Games that have a purpose of pushing technology are always in a precarious position. On one hand, if the game succeeds, then it stands a chance of being a trendsetter in the advancements it introduces to the industry as a whole. On the other hand, if it failed, it stands a chance of ruining the technology and deterring others from trying their hand at an idea that may have just been poorly executed. As far as the F-Zero series had gone in Nintendo’s long lineup of titles and franchises, it’s crazy to think that this futuristic racer started in that exact way. It was today that North Americans got their crack at this title that was meant to sell the technology of a new era.

In 1990, Nintendo was ready to launch their next gaming console. They would be going up against the Sega Genesis, which had already had two years on the market in Japan by the time the Super Famicom was about to launch. Their hardware was cutting edge, particularly in its ability to take a graphical plane, rotate it and scale it freely to create pseudo 3D visual effects. This effect was known as Mode 7 and Nintendo wanted to push it as a selling point right out of the gate. To this end, Shigeru Miyamoto and artist Takaya Imamura began creating a game that would almost exclusively rely on Mode 7.


Truly, it seems the game could have been any number of things as long as it was purely reliant on Mode 7. Imamura recalled in an IGN interview that he was given enormous creative freedom in designing the tracks, characters and world, despite the fact that F-Zero was the very first game he had worked on.

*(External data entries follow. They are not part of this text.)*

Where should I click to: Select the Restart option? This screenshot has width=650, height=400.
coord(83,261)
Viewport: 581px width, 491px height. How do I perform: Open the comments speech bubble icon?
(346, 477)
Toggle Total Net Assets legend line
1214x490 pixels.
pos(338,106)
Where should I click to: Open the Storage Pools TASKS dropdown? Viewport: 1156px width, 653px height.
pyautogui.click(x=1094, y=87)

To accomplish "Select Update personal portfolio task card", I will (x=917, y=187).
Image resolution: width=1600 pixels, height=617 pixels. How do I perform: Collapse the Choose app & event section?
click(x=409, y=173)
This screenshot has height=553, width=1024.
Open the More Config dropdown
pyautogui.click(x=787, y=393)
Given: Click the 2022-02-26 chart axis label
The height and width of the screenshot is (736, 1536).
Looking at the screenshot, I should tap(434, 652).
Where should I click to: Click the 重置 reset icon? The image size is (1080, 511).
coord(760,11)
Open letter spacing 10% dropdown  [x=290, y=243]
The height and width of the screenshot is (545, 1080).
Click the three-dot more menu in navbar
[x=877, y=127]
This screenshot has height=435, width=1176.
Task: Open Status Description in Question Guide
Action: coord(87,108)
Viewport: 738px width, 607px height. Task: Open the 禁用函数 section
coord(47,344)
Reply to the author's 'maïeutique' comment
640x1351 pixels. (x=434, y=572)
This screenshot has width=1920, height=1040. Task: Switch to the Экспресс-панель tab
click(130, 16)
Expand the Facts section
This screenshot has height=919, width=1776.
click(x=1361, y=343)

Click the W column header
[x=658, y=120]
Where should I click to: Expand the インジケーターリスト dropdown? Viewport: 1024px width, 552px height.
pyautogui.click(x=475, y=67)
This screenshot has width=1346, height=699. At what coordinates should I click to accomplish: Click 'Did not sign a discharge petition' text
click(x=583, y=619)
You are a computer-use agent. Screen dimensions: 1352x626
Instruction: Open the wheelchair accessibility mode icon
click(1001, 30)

This might partially explain the outlandish setting and the ultra-colorful and varying characters, a few of which would become iconic characters for the Nintendo brand. Nonetheless, these artistic qualities served as a vibrant co-star to the technology around which they were centered.

F-Zero begin the franchise story in the year 2560. Humanity has moved far beyond its planetary boundaries and formed trade networks with other worlds. Searching for entertainment, multibillionaires invested in a new form of raced based on those of Formula One, using superfast hovering vehicles. These Grand Prix races became known as F-Zero (a play on Formula One and the zero gravity nature of the vehicles). It was here that we were first introduced to iconic characters such as Captain Falcon and Samurai Goroh. Falcon even had a small comic in the Super Nintendo manual detailing his exploits as a bounty hunter.


The F-Zero games have always maintained a focus on speed and control. Even the first F-Zero represented one of the fastest, most fluid and fun to control racing experiences out there at the time of its release. Players race against one to three opponents on colorful futuristic tracks. Besides series staples like the characters, tracks like Mute City and their catchy themes composed by Yumiko Kanki and Naoto Ishida, the game also featured the key mechanic of boost strips and jump pads. In addition, slips zones, magnets and land mines supplied numerous hazards to race progression, ensuring that players needed to be sharp on their reflexes to remain in pole position.

Even in its most primitive form, it’s easy to see where F-Zero caught on. Even before Mario Kart was winning hearts with its silly shell-chucking antics, F-Zero was pushing the possibility of what Mode 7 could do with sheer adrenaline pumping racing action. It was this initial introduction that would position F-Zero as Nintendo’s more “serious” racer in comparison to Mario Kart. F-Zero may not get near as much play as the Mario Kart series for that very reason, but from its very incarnation, it was trendsetter and pretty much continued to be with every iteration.